PDF encryption doesn’t apply the user or master password directly for encrypting the document contents, but calculates an encryption key from the password and other parameters including the permission settings. The length of the encryption key used for actually encrypting the document is independent from the length of the password (see table above).
Passwords
PDF encryption internally works with encryption keys of 40, 128, or 256 bit depending on the PDF version. The binary encryption key is derived from a password provided by the user. The password is subject to length and encoding constraints:
- Up to PDF 1.7 (ISO 32000-1) passwords were restricted to a maximum length of 32 characters and could contain only characters from the Latin-1 encoding.
- PDF 1.7 Adobe Extension Level 3 introduced Unicode characters and bumped the maximum length to 127 bytes in the UTF-8 representation of the password. Since UTF-8 encodes characters with a variable length of 1-4 bytes the allowed number of Unicode characters in the password is less than 127 if it contains non-ASCII characters. For example, since Japanese characters usually require 3 bytes in UTF-8 representation, up to 42 Japanese characters can be used in passwords.
In order to avoid ambiguities, Unicode passwords are normalized by a process called SASLprep (specified in RFC 4013 based on Stringprep in RFC 3454). This process eliminates non-text characters and normalizes certain character classes (e.g. non-ASCII space characters are mapped to the ASCII space character U+0020). The password is normalized to Unicode normalization form NFKC, and special bidirectional processing is applied to avoid ambiguities which may otherwise arise if right-to-left and left-to-right characters are mixed in a password.
The strength of PDF encryption is not only determined by the length of the encryption key, but also by the length and quality of the password. It is widely known that names, plain words, etc. should not be used as passwords since these can easily be guessed or systematically tried using a so-called dictionary attack. Surveys have shown that a significant number of passwords are chosen to be the spouse’s or pet’s name, the user’s birthday, the children’s nickname etc., and can therefore easily be guessed.
Security Recommendations
Keep in mind that only PDFs with a user password (required to open the document) are safe from cracking. The following should be avoided because the resulting encryption is weak and could be cracked:
- Passwords consisting of 1-6 characters should be avoided since they are susceptible to attacks which try all possible passwords (brute-force attack against the password).
- Passwords should not resemble a plain text word since the password would be susceptible to attacks which try all plaintext words (dictionary attack).
- Passwords should contain non-alphabetic characters. Don’t use your spouse’s or pet’s name, birthday, or other items which are easy to determine.
- 40-bit RC4 according to PDF 1.3 (Acrobat 4) encryption should be avoided since it is susceptible to attacks which try all possible keys (brute-force attack against the encryption key).

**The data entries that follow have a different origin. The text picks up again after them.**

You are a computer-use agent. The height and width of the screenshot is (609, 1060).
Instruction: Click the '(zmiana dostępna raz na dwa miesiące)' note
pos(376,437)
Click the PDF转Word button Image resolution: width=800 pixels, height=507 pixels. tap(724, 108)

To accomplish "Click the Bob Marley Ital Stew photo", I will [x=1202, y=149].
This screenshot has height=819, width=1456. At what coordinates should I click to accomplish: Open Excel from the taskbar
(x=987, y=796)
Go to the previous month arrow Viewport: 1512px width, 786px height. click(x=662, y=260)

- The modern AES algorithm is preferable over the older RC4 algorithm.
- AES-256 according to PDF 1.7 Adobe Extension Level 3 (Acrobat 9) should be avoided because it contains a weakness in the password checking algorithm which facilitates brute-force attacks against the password. For this reason Acrobat X/XI/DC no longer offer Acrobat 9 encryption for protecting new documents (only for decrypting existing documents).
In summary, AES-256 according to PDF 1.7 Adobe Extension Level 8/PDF 2.0 should be used. Passwords should be longer than 6 characters and should contain non-alphabetic characters.